For, last week, Elon Musk, the world’s richest man and owner of an array of businesses that include electric vehicle maker Tesla, told his staff to get back to the office.

Home working was finished, he said, and anyone who didn’t do a minimum of 40 hours a week in the office would be considered to have resigned.

Asked, on Twitter, what staff should do who still wanted to work from home, he answered bluntly, as Elon Musk does, that they could pretend to work for someone else.

Thus, his solution to the very real array of problems generated by the rise of home working is to turn the clock back.

For those of us who run teams, employ people or contract freelancers by the hour, it’s clear people do get distracted, by the children, the family, the house needs, personal phone calls and other personal interests or matters.

But, more impactfully, the divide between the professionally driven and those who need jobs, but care far less about doing a good one, has become a gulf when working from home.

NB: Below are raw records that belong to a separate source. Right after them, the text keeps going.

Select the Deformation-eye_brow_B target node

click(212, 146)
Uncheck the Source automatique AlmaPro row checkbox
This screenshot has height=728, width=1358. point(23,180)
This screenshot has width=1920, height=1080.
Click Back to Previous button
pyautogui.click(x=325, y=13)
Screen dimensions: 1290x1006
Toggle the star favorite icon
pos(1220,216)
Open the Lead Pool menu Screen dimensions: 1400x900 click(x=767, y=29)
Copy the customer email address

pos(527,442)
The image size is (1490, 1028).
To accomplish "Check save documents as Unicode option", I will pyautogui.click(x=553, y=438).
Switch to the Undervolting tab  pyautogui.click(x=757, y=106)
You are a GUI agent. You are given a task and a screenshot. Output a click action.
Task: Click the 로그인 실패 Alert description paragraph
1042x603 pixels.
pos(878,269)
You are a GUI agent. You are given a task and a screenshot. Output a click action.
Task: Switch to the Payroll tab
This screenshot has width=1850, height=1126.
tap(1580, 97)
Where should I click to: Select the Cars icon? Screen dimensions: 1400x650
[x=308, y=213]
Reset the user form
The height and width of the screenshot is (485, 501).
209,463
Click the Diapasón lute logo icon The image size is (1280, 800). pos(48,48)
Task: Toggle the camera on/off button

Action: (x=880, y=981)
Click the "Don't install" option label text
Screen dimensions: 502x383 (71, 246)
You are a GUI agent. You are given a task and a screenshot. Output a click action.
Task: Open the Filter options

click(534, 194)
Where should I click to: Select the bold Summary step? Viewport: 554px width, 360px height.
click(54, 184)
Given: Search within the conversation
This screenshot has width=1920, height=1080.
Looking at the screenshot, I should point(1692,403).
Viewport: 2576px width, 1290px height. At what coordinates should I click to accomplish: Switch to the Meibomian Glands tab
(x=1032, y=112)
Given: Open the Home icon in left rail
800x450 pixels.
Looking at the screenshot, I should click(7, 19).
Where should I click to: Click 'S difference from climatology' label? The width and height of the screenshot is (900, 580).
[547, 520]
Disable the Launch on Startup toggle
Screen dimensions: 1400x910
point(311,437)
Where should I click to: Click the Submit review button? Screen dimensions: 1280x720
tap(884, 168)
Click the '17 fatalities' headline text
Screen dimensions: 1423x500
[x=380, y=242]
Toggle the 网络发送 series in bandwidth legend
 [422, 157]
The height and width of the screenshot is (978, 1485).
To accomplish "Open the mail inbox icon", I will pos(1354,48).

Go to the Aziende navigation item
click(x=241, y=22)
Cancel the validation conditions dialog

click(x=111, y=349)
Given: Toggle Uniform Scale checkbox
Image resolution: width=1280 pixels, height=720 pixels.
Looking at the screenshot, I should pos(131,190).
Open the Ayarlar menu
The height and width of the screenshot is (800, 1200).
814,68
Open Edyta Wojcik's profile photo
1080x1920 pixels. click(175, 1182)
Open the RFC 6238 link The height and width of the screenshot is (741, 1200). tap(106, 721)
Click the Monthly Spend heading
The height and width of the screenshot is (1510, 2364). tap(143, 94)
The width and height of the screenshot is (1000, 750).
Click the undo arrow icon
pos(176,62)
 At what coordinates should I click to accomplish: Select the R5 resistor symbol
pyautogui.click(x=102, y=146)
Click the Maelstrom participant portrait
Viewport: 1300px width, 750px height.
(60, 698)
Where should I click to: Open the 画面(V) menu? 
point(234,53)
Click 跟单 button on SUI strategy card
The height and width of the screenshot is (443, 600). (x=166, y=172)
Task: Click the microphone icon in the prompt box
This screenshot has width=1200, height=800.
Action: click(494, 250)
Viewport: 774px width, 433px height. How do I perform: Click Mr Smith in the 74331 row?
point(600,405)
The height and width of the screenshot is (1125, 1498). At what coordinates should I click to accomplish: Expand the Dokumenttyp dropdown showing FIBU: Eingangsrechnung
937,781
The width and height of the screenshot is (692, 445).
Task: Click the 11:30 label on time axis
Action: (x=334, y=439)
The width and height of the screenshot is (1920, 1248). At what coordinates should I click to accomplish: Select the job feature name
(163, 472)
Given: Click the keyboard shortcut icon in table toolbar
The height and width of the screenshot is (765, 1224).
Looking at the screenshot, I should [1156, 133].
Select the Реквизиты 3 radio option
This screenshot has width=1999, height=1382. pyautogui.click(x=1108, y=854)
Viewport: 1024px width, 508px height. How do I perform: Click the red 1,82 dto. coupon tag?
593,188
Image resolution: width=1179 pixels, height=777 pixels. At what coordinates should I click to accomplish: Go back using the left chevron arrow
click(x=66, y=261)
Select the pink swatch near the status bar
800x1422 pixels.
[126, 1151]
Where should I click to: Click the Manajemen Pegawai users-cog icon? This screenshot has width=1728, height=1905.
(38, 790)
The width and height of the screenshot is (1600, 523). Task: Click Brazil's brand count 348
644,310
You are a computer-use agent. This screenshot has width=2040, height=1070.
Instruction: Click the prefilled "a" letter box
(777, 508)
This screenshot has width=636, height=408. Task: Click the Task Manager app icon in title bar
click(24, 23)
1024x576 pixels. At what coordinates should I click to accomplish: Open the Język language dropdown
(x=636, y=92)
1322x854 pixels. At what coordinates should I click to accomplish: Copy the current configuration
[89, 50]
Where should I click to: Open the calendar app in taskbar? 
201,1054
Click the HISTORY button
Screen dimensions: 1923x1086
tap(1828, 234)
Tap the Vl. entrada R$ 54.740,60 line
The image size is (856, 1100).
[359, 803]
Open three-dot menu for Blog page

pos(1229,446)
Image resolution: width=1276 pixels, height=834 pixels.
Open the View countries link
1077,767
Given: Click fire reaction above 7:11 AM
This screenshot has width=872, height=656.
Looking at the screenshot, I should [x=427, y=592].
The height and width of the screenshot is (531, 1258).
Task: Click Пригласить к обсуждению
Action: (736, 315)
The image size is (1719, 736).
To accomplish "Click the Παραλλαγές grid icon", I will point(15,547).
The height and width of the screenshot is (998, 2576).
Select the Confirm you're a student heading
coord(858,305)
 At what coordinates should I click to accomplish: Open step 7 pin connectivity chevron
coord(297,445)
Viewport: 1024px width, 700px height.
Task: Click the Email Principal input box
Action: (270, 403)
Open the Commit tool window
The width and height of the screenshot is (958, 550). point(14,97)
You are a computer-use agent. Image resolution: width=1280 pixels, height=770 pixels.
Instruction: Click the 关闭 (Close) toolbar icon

My own experience has been that productivity plummets, and I have now seen that echoed by many other employers.

I have also seen friends turn down jobs that were 100 per cent home working because they need the interaction — and predicted they would go stir crazy alone in their home all day every day.

But others have relished working from home, enjoying the end of commuting and the freedom of the self-regulation of their hours and activities. And that’s a change that has shifted the axis between employer and employed.

It used to be automatic that people came to work. Now it’s a negotiation and a tough one.

And who can count the number of aggrieved conversations where an employer has received nothing and asks for details of what’s been done the last four days?

Call logs or un-cc-ed emails are sent over as if they are on affront, or they are never sent, and the labour buyer is confronted with the unwanted decision to terminate or accept zero output and outrage at records. it’s destabilised everything.

So Musk is drawing more flak now. But home working will need to be built with access to workflows or as piece work, or there really will be, as he says, a lot of people — not all — who are only pretending to work.

The lesson is that if we are going to change the rules, the new order needs to be built to deliver, not just as a matter of throwing out the old rule book.

We need homes that create stable and happy units for all, and jobs that deliver successful task completion at a viable cost, old roles or new ones.